The atlas is divided into 10 major sections: an (1) Introduction that deals with the history, spread, and archeology of the Bible, followed in the next section with an overview of the (2) Geography and History of the Bible Lands. Next comes chapters covering the historical context for each major division of the Bible, (3) Genesis and the Patriarchal Period, (4) the Judges, (5) the Kings, (6) the Prophets and the Righteous, (7) the Conquest of the Kingdoms, (8) the Life of Jesus of Nazareth, and (9) Spreading the Word. Lastly, there is a (10) Bible Reference section that contains several helpful charts, Biblical family trees, Scripture reference index, a gazetteer (index of places and names), and a more general index.

The narratives are not always conservative. There is a boxed text that advocates a late date for some of Daniel’s prophecies based on historical-critical scholarship. The prophecy in Isaiah 7:14 is of a young woman, not a virgin. The section on the crossing of the Red Sea gives room for non-miraculous explanations (“Some people prefer to speak of this event – the parting of the sea—as the consequences of perfectly natural causes.”) I have not read all 575 pages but I suspect that you would find similar types of problems scattered throughout the book. It is not reliable as far as consistently presenting conservative positions on the subject matter, but the narrative is engaging and helpful as far as it goes, and it does give insights into the socio-political context of the Biblical narrative.
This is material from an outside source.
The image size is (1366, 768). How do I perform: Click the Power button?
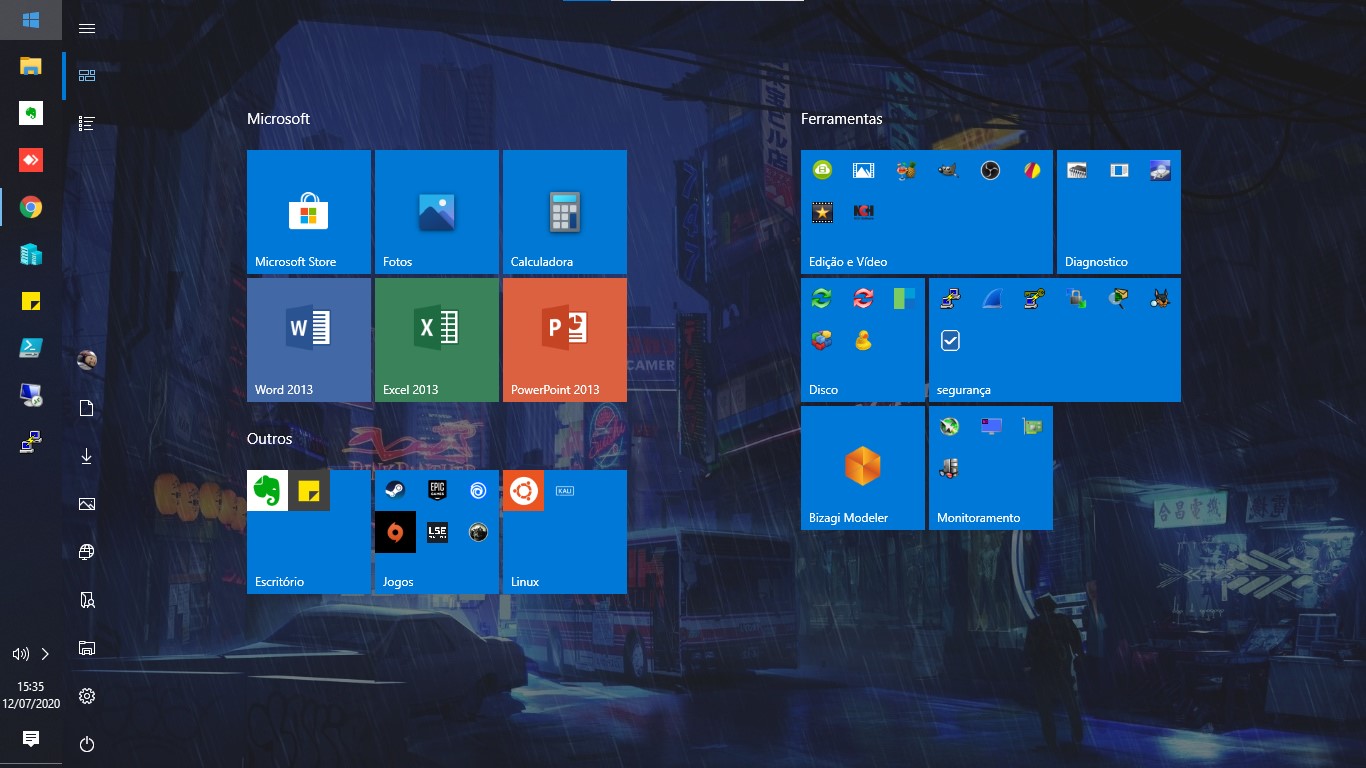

More than anything else, though, it is just a pure pleasure to browse through this work and soak in the stunning artwork so prominently displayed throughout its pages. Other reviews claim that is contains over 650 color pictures. Some are ancient paintings or reproductions from old Bibles; some are more modern photographs. Even though not as prominent, the maps are equally as engaging and very well-presented. One caution however – there are a few not so modest painting or sculptures and there are some that depict the Biblical history in rather graphic detail (e.g., Isaiah getting sawn in two – not exactly how I pictured that event, BTW) --nothing that you probably wouldn’t find in a standard encyclopedia, though.

So, if are looking for a grand coffee table book, or something just to flip through when you have some extra time on your hands, or to show your kids when they are learning about various Bible stories, this might be just the thing.